Reshaping a Market Under Scrutiny
Verra's influence is immense. With credits issued under its VCS Program accounting for over one billion tons of reduced or removed carbon dioxide equivalent, any change to its standard sends powerful ripples across the entire market. The new rules, collectively known as VCS Version 5, were developed after extensive consultation and are set to apply to all new projects starting January 1, 2027, with existing projects transitioning over time.
For project developers, these changes mean increased operational complexity and accountability. The process of securing genuine consent and negotiating legally binding, transparent revenue-sharing agreements will require more time, resources, and a fundamental shift in approach from transactional to collaborative. However, proponents argue this will ultimately de-risk projects. By ensuring community buy-in and benefit, developers can mitigate the potential for local conflict, reputational damage, and legal challenges that have plagued projects in the past. This enhanced social integrity is also expected to boost confidence among buyers and investors who are increasingly wary of purchasing credits tainted by human rights concerns.
The push for higher integrity aligns with the goals of oversight bodies like the Integrity Council for the Voluntary Carbon Market (ICVCM), whose Core Carbon Principles (CCPs) are designed to establish a global benchmark for high-quality credits. Verra's move is a significant step toward embedding social justice within that definition of quality.
The Sierra Leone Blueprint
A real-world example of these principles in action is already unfolding in Sierra Leone.
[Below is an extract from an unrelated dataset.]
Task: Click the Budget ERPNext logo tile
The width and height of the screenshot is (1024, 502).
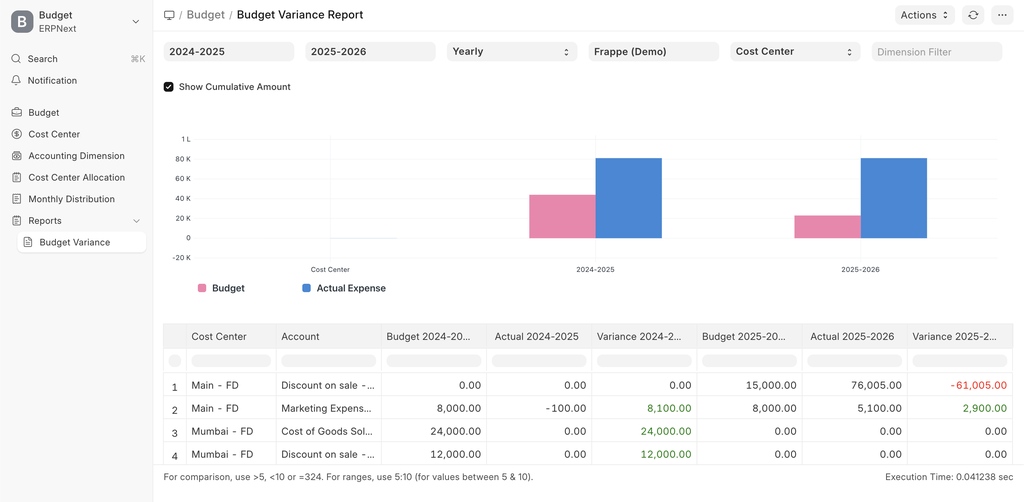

In October 2025, more than 220 communities in Sittia Chiefdom, with legal support from Namati, signed a landmark carbon agreement to protect 79,000 hectares of mangrove forests—an area four times the size of Washington, D.C. This project is not just about preserving a vital ecosystem; it’s about pioneering a new, equitable model.
Guided by the same carbon justice principles that informed the recommendations to Verra, the agreement ensures that the communities themselves will lead the stewardship of the mangroves. Critically, they are guaranteed to receive at least 40% of the gross revenue from carbon credit sales. This emphasis on gross revenue, rather than the more easily manipulated "profit," ensures a more transparent and fair distribution of funds. The communities will even form a joint company with the developer, Africa Conservation Initiative (ACI), to manage the revenue, giving them direct decision-making power.
This agreement, one of the first to leverage Sierra Leone’s progressive 2022 Customary Land Rights Act, demonstrates that communities are not opposed to carbon projects, but want to pursue them on fair terms. To ensure the project's success and reduce pressure on the mangroves, it also includes provisions for alternatives like efficient cookstoves and timber woodlots.
The Path Forward
With Verra setting a new, higher bar, advocacy groups are now turning their attention to other major standard-setters. Namati has explicitly called for the new commitments to be reflected in other standards, such as ART-TREES, and to be fully integrated into the ICVCM’s Core Carbon Principles to ensure market-wide adoption.
Going forward, the conversation on carbon justice is expected to evolve further. Advocates are already pushing for future improvements, including establishing a mandatory minimum proportion of gross revenue that must be shared with communities across all projects. Another key demand is placing greater responsibility on the buyers of carbon credits, requiring them to demonstrate they are taking rigorous action to curb their own emissions first, ensuring that offsets are a complement to, not a substitute for, genuine decarbonization.